Task item:
Starting at the line that contains "ベーシック (438, 1447)" and ending at the line that contains "ソックスシューズ (422, 91)", the lines below are to be given again exactly, with nothing added.

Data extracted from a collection
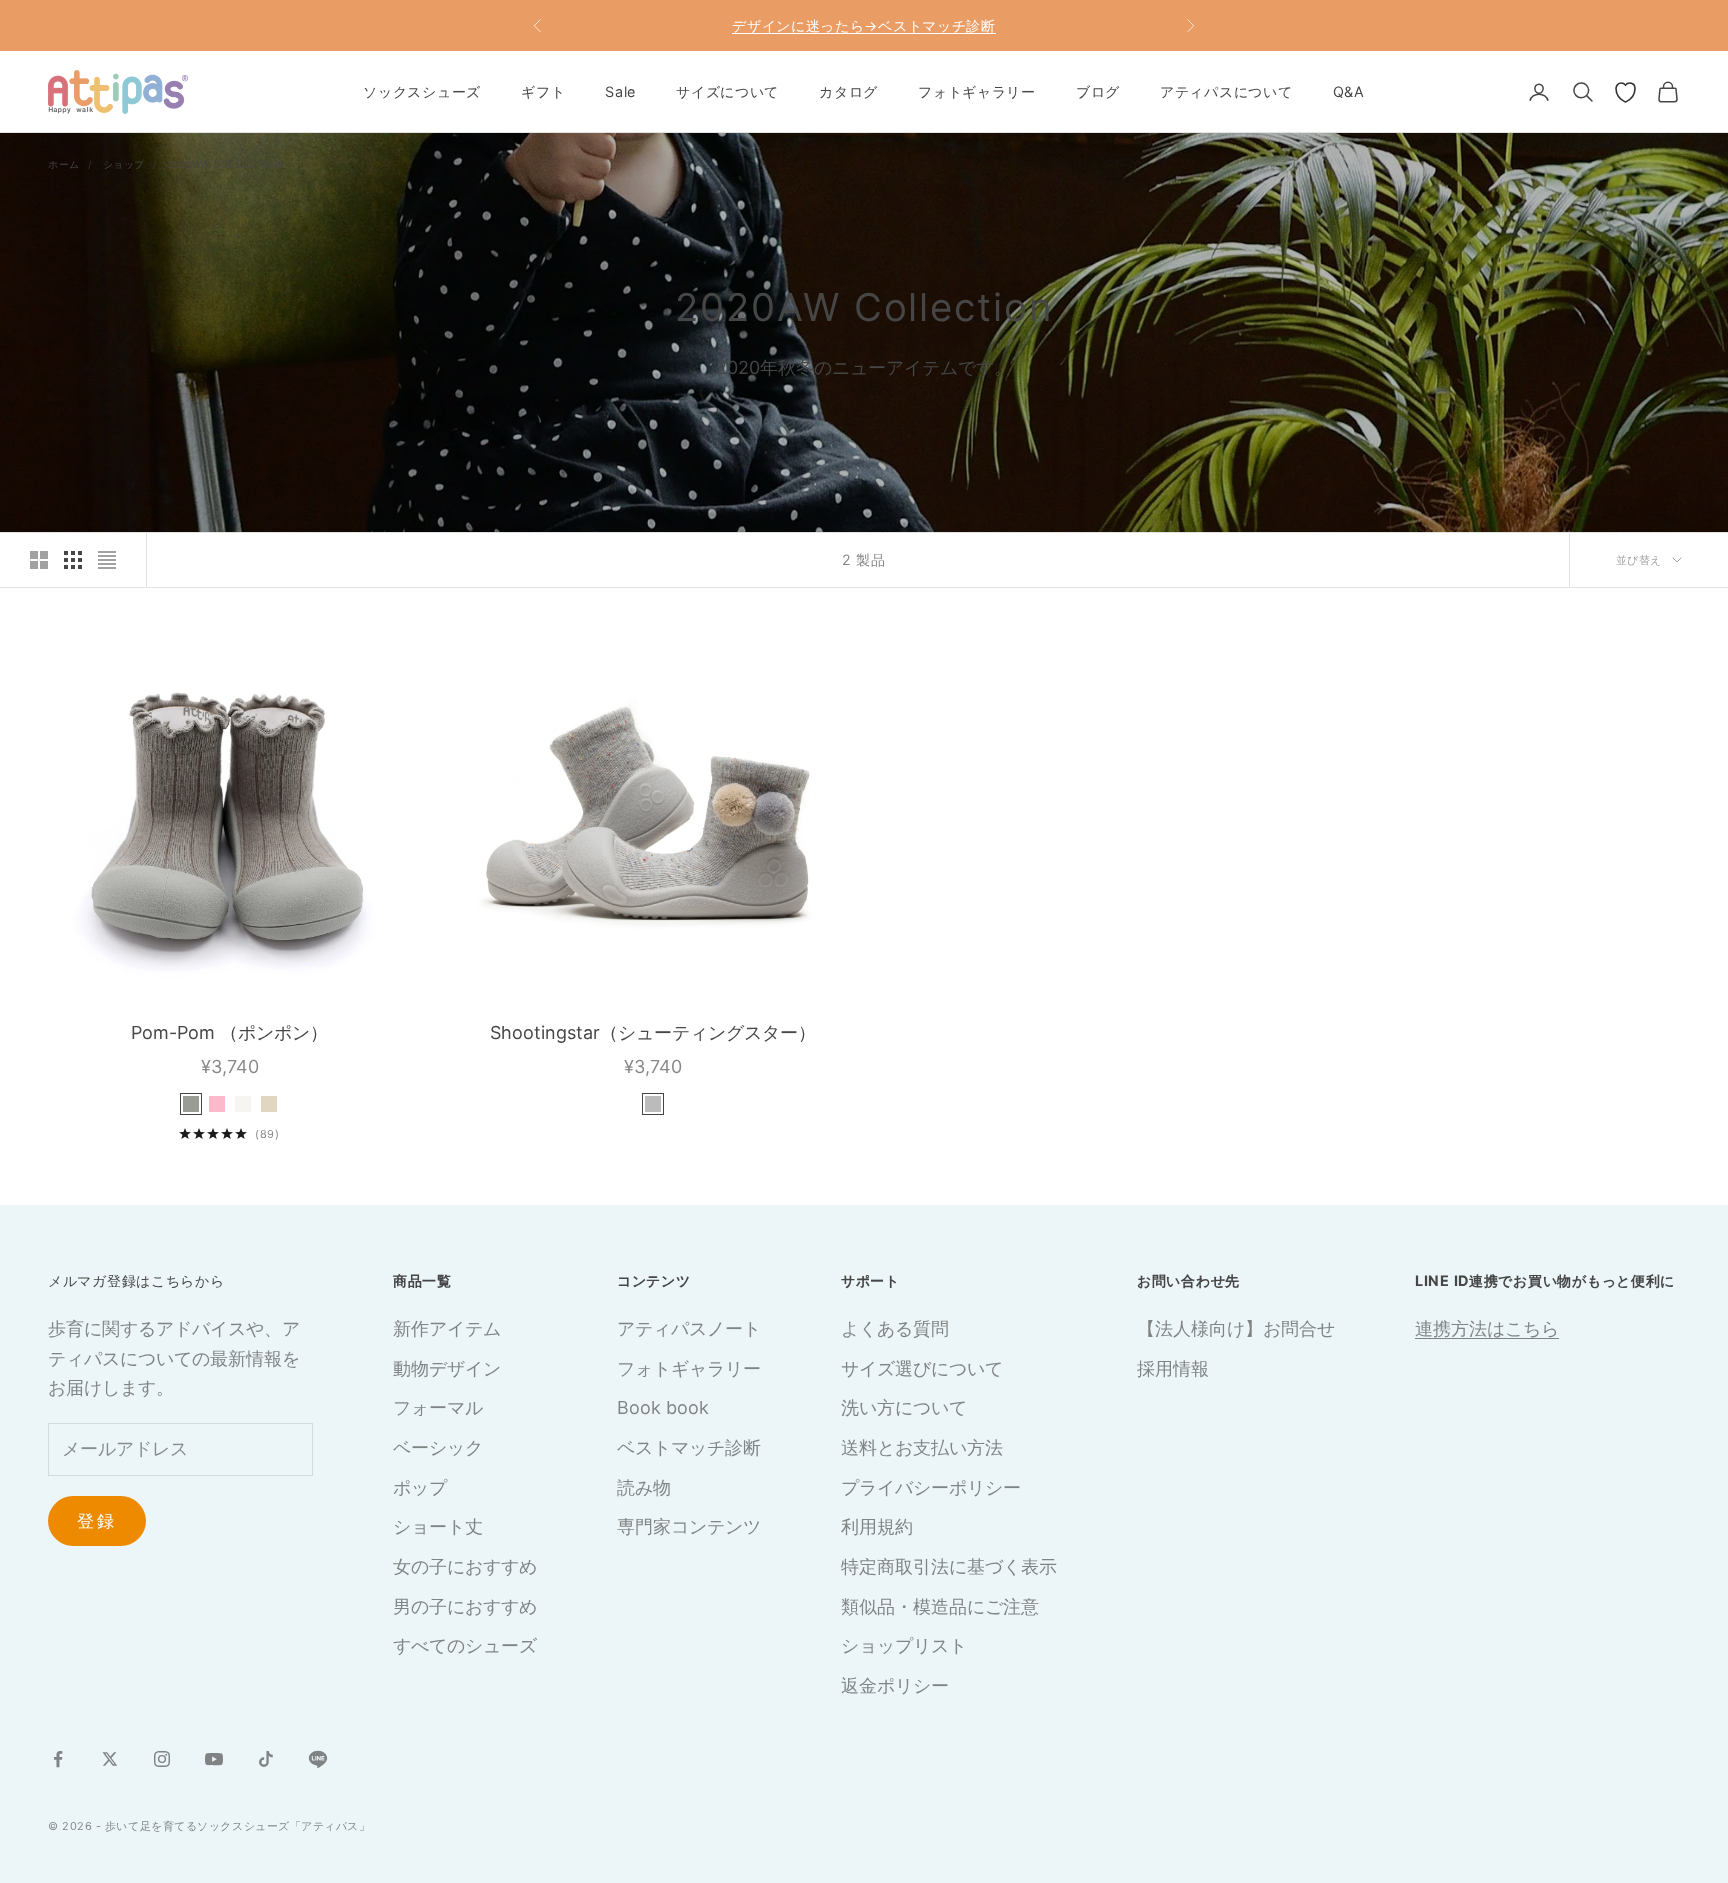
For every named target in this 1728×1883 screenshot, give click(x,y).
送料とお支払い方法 (922, 1447)
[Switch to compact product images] (107, 560)
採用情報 (1173, 1368)
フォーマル (438, 1407)
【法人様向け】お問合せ (1236, 1328)
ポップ (420, 1487)
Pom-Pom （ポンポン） (229, 1032)
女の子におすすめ (465, 1566)
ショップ (124, 164)
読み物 (644, 1487)
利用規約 (877, 1526)
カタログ (848, 91)
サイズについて (727, 91)
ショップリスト (904, 1645)
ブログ (1098, 91)
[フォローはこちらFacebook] (58, 1759)
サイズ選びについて (922, 1368)
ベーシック (438, 1447)
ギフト (543, 91)
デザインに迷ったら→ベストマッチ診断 (864, 25)
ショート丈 (438, 1526)
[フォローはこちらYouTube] (214, 1759)
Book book (663, 1407)
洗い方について (904, 1407)
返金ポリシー (895, 1685)
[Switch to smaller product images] (73, 560)
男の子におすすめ (465, 1606)
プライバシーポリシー (931, 1487)
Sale (620, 91)
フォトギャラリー (977, 91)
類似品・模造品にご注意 (940, 1606)
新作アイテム (447, 1328)
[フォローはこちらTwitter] (110, 1759)
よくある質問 (895, 1328)
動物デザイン (447, 1368)
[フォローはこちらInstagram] (162, 1759)
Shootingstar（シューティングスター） (653, 1032)
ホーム (64, 164)
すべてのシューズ (465, 1645)
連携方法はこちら (1487, 1328)
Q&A (1349, 91)
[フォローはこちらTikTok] (266, 1759)
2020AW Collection (226, 164)
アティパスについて (1226, 91)
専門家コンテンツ (689, 1526)
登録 (97, 1521)
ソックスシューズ (422, 91)
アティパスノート (689, 1328)
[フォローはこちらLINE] (318, 1759)
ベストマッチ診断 (689, 1447)
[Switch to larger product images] (39, 560)
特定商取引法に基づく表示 (949, 1566)
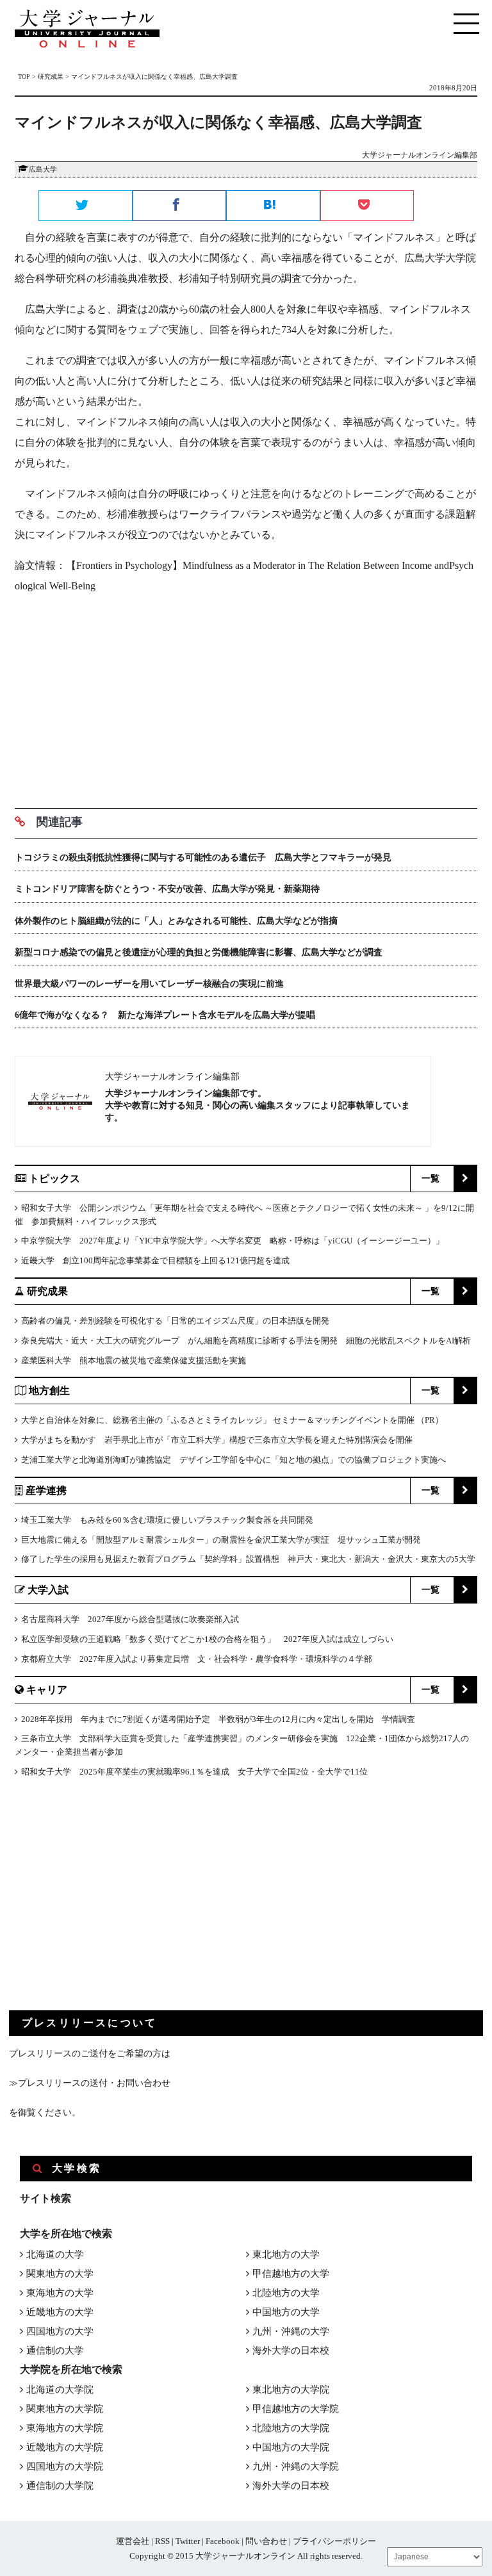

Task answer:
ベーシック (438, 1447)
ギフト (543, 91)
デザインに迷ったら→ベストマッチ診断 (864, 25)
ショート丈 (438, 1526)
[フォローはこちらYouTube] (214, 1759)
Book book (663, 1407)
洗い方について (904, 1407)
返金ポリシー (895, 1685)
[Switch to smaller product images] (73, 560)
男の子におすすめ (465, 1606)
プライバシーポリシー (931, 1487)
Sale (620, 91)
フォトギャラリー (977, 91)
類似品・模造品にご注意 (940, 1606)
新作アイテム (447, 1328)
[フォローはこちらTwitter] (110, 1759)
よくある質問 (895, 1328)
動物デザイン (447, 1368)
[フォローはこちらInstagram] (162, 1759)
Shootingstar（シューティングスター） (653, 1032)
ホーム (64, 164)
すべてのシューズ (465, 1645)
連携方法はこちら (1487, 1328)
Q&A (1349, 91)
[フォローはこちらTikTok] (266, 1759)
2020AW Collection (226, 164)
アティパスについて (1226, 91)
専門家コンテンツ (689, 1526)
登録 (97, 1521)
ソックスシューズ (422, 91)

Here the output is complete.